Can you reproduce the rows from the line containing "Identify the location of feed-dog-icon." down through the line containing "In order to click on shared-files-label: 压缩共享文件", both included, character for character and with nothing else?

[SUPPLIED MATERIAL]
════════════════

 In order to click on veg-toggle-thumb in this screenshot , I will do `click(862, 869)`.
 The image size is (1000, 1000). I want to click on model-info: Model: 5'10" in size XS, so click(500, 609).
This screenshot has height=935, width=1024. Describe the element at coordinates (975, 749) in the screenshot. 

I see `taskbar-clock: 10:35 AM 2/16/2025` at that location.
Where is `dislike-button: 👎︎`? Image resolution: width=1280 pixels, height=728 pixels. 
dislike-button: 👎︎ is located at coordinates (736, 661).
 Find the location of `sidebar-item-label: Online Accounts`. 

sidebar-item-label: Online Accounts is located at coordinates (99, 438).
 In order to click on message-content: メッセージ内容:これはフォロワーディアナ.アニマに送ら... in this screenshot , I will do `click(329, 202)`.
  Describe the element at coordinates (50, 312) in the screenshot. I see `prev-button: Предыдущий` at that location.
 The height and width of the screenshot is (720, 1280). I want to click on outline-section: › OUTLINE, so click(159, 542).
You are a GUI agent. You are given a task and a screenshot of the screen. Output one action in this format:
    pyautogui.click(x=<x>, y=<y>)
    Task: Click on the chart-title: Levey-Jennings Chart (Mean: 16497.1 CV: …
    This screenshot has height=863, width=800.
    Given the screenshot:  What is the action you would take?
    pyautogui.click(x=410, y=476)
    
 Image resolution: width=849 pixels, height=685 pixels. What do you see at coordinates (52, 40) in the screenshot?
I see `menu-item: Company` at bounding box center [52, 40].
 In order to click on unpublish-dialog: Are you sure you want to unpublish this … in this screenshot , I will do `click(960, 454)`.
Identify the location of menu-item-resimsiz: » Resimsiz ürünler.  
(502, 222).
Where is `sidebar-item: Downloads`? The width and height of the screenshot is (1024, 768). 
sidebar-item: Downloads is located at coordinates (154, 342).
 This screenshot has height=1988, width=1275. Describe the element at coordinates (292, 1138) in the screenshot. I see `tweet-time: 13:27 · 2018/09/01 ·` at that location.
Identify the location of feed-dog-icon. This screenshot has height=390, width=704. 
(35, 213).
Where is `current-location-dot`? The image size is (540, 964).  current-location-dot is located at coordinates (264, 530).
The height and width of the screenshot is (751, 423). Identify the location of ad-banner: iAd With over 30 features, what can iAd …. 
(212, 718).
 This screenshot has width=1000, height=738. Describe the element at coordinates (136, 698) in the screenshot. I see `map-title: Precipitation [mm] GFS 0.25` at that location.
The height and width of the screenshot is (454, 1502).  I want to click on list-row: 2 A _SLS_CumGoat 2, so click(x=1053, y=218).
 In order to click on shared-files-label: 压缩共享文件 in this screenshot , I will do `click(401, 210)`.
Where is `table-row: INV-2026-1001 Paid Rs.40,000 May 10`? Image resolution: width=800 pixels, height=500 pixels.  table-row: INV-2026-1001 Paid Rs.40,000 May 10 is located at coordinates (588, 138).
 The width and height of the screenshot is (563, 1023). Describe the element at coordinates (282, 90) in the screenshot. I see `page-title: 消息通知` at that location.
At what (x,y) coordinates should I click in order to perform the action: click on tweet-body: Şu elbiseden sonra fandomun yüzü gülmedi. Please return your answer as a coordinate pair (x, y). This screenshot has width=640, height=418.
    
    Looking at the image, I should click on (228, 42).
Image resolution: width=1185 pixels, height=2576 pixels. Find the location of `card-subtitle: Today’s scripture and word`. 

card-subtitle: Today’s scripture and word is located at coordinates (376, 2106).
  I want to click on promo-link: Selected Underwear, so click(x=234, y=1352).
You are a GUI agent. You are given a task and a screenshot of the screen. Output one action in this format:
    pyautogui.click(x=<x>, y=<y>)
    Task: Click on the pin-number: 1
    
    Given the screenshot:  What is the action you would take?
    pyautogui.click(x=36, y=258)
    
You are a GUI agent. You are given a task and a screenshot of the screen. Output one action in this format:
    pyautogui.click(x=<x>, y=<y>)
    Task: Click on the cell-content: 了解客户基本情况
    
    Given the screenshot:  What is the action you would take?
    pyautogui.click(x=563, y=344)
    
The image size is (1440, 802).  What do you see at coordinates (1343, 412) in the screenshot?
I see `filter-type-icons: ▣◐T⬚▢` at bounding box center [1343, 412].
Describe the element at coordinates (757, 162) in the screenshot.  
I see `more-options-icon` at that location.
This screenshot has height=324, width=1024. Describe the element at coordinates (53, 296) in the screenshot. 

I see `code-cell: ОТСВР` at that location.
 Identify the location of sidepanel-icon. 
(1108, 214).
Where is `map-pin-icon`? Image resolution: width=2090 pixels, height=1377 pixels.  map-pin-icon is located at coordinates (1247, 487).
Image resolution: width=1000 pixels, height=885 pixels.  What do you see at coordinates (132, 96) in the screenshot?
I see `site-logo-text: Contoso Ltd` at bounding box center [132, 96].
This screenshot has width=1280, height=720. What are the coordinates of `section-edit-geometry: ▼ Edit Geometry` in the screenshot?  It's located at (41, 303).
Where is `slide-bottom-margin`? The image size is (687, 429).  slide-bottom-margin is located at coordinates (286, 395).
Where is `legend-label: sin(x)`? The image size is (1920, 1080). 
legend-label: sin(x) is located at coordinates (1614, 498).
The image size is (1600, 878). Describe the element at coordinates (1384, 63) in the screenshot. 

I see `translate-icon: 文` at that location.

════════════════

[RESULT OF THIS EXERCISE]
Identify the location of feed-dog-icon. This screenshot has height=390, width=704. 
(35, 213).
Where is `current-location-dot`? The image size is (540, 964).  current-location-dot is located at coordinates (264, 530).
The height and width of the screenshot is (751, 423). Identify the location of ad-banner: iAd With over 30 features, what can iAd …. 
(212, 718).
 This screenshot has width=1000, height=738. Describe the element at coordinates (136, 698) in the screenshot. I see `map-title: Precipitation [mm] GFS 0.25` at that location.
The height and width of the screenshot is (454, 1502).  I want to click on list-row: 2 A _SLS_CumGoat 2, so click(x=1053, y=218).
 In order to click on shared-files-label: 压缩共享文件 in this screenshot , I will do `click(401, 210)`.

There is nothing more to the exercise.